The researchers at University of California (UC) San Francisco in the US found that the risk of very preterm birth, which occurs at less than 32 weeks of gestation, was 60 per cent higher for people infected with COVID-19 at some point in their pregnancy.
The risk of any preterm birth or giving birth at less than 37 weeks was 40 per cent higher in those with the SARS-CoV-2 infection, they said.
For those who also had hypertension, diabetes and/or obesity as well as COVID-19, the risk of preterm birth rose 160 per cent, according to the study.
“Preterm birth is associated with many challenging outcomes for pregnant people and babies, and very preterm births carry the highest risk of infant complications,” said study lead and corresponding author Deborah Karasek, an assistant professor at UC San Francisco.
“Our results point to the importance of preventative measures to reduce COVID-19 infection among pregnant people to prevent preterm birth, including vaccination,” she said.
Pregnant people are considered a high-risk population for COVID-19 infection, the researchers said.
The study identifies the risks of COVID-19 by specific subtype of preterm birth, as well as by race, ethnicity, and insurance status.
The researchers also found that Latinx, American Indian/Alaska Native, Native Hawaiian/Pacific Islander people, as well as people with public insurance, had disproportionately higher COVID-19 rates during pregnancy.
For instance, while 47 per cent of pregnant people in the study overall were Latinx, they represented 72 per cent of the people with COVID-19 diagnoses.
“Given that the burden of COVID-19 is greater in these populations, as is the burden of pre-term birth, it really points to the need for an equity approach,” said Karasek.
“With the surge in infections and increase in the Delta variant, we must think about pregnant people, especially Black and Brown populations, as the groups that need to be prioritised, with supportive policies to reduce exposure and stress, and increase access to care,” she said.
The researchers analysed all live births between July 2020 and January 2021 documented by California Vital Statistics birth certificates.
Of the 240,157 recorded births, nearly 9,000, or 3.7 per cent, indicated a COVID-19 diagnosis in pregnancy, they said.
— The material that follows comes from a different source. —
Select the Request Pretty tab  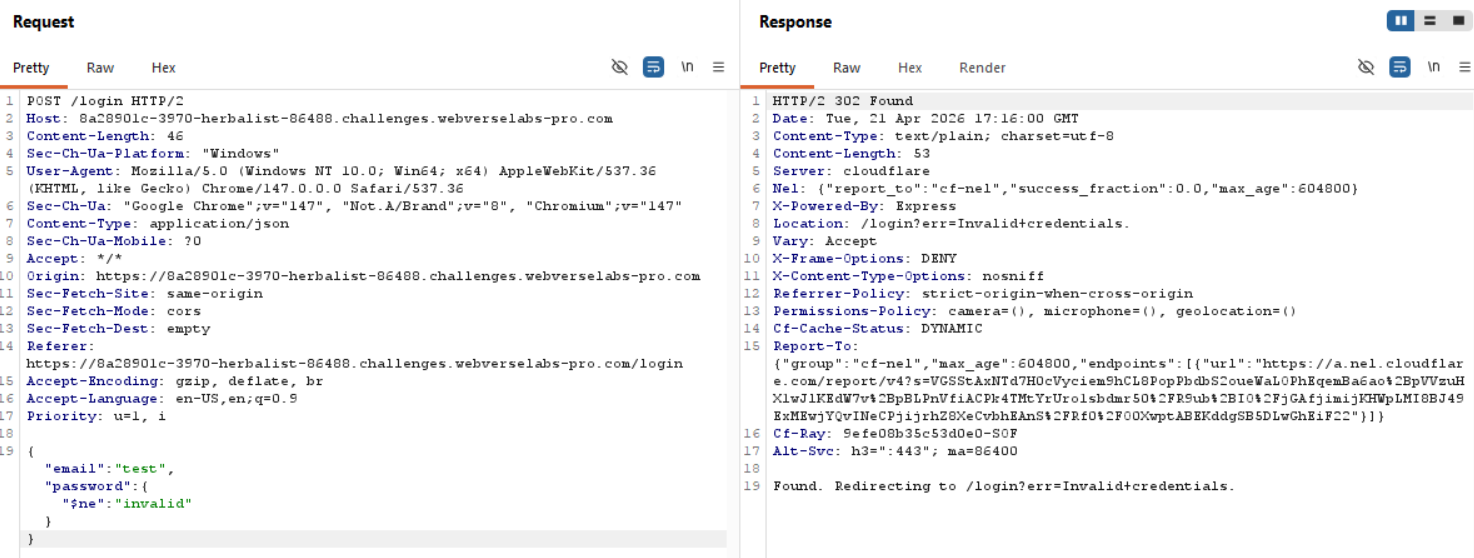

According to the study, the preterm birth rate among birthing people with a COVID-19 diagnosis was 11.8 per cent compared with 8.7 per cent among those without the disease.
Forty per cent of people in the study had public insurance at the time they gave birth, and 15.9 per cent had hypertension, diabetes, obesity, or a combination of these.
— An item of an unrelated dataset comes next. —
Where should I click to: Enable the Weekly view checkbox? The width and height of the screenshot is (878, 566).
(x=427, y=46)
The researchers noted that having comorbidities along with COVID-19 infection increased the risk of preterm birth.
Individuals with hypertension, diabetes and/or obesity as well as a COVID-19 diagnosis had a 160 per cent higher risk of very preterm birth, and a 100 per cent higher risk of preterm birth compared to those without comorbidities or the disease, they said.
Researchers found that preterm birth rates did not vary by whether the births were spontaneous or medically-indicated, which may suggest multiple pathways between COVID-19 diagnosis and preterm birth.
They acknowledged some limitations of the study, which included that it couldn’t determine when during pregnancy the individuals contracted COVID-19, or how serious the infections were.
These are important details for understanding the mechanisms by which COVID-19 affects preterm birth risk, Karasek added.